EXCERPT PROVIDED:
* * * *

Sunday, September 18, 2011

Dickinson's Lemon Curd

I walked into Walmart Supercenter with my family, curiosity on my mind. Dickinson's Lemon Curd curiosity.

I had seen the jar the last time we were there, read the ingredients (Sugar, eggs, butter, lemon juice concentrate, pectin, citric acid...), and thought it to be interesting, especially since it's an English creation, and I'm American, and therefore have had nothing like it. But today, I wanted it. I wanted to try it, and though it was $2.78 for 10 ounces, well, why not?

Dinner was heavy, with spaghetti bake (mozzarella cheese, an Italian blend of shredded cheese, ground beef, beef sausage), cheesy Ciabatta bread, and chocolate-strawberry-banana smoothies Meridith made. But a little after 11, I determined that since I'm not going to bed until around 2, now would be the time to dull my curiosity.

I dipped a plastic spoon in the jar (clean spoon, and I used it only once), scooped out a tiny bit, and tried it.

Oh....my....god!

It tastes like lemon meringue pie in a jar!

I love the English for many things, and this is just another thing to add to the list!

* * * *

DATA SECTION:
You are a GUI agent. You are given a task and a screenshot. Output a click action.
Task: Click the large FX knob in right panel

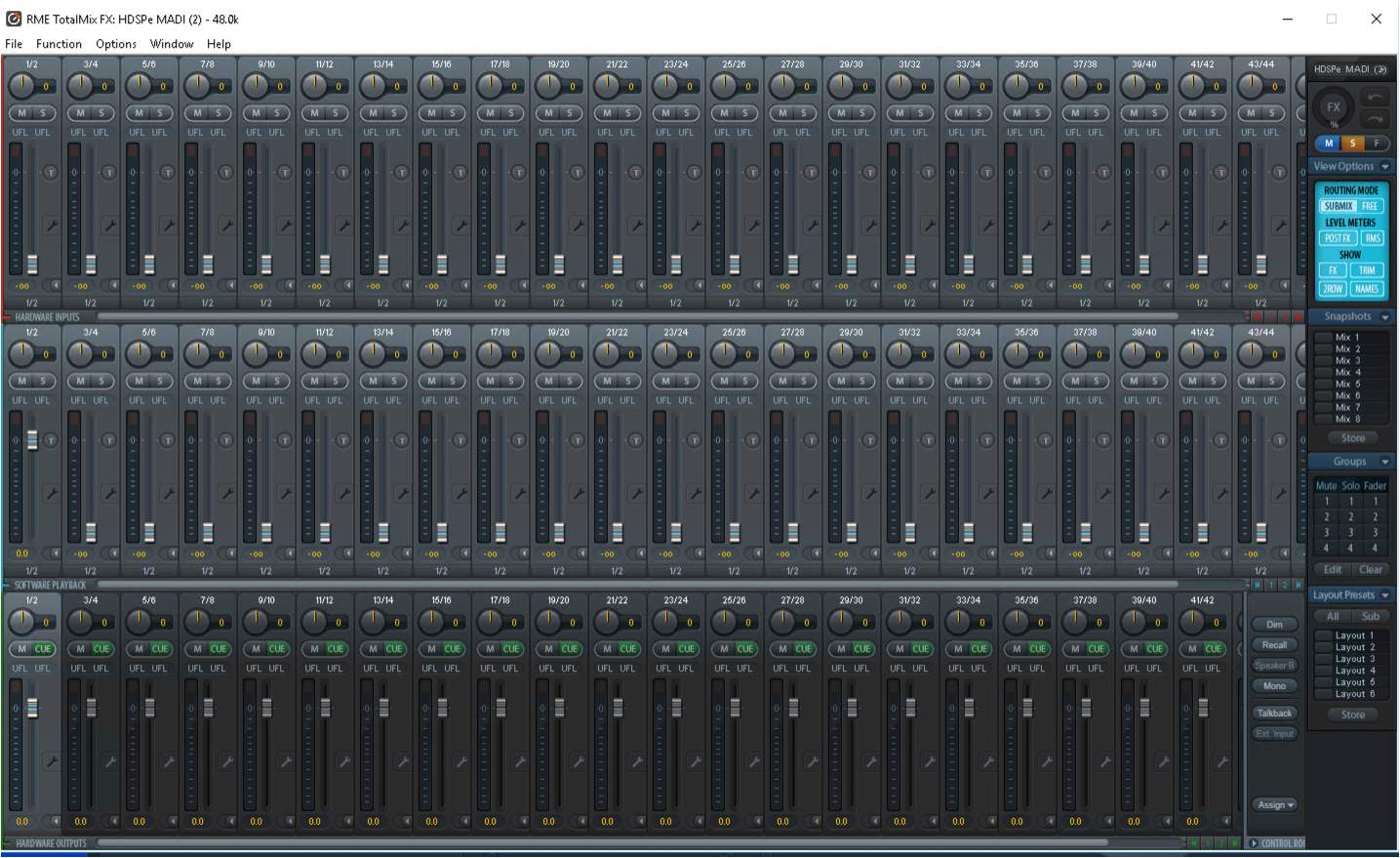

* * * *

TO DO:
**1)** Render this sentence from the lemon curd blog post in Spanish: "It tastes like lemon meringue pie in a jar!"
**2)** Carry on with the lemon curd blog post, picking up after its final sentence.
The data comes from a separate source and has no connection to the lemon curd blog post.

RESULTS FOR EACH TASK:
**1)** ¡Sabe a pay de merengue de limón en un frasco!

**2)**
So that's BBC dramas, comedies, Monty Python, Charles Dickens, politics (I sometimes get tired of ours and need a break, so C-SPAN 2 has Prime Minister's Questions every early Wednesday morning), Judi Dench, Maggie Smith, John Gielgud, Rowan Atkinson, Phil Collins, Sting, and now lemon curd.

4 comments:

  1. Curd? Rhymes with turd. Curd as a word turns me off, but it sounds good. Do you eat . . . ummmm, that British crap they put on toast and the advert is something like either you love it or you hate it? I've never tasted it. It looks disgusting. Love the British for Masterpiece Theater, Harry Potter, The Beatles, lots of other music, their accents, different spellings, different words, like advert instead of ad, and Someone I Love's master's from Cambridge and her Brilliant Buff British Boyfriend.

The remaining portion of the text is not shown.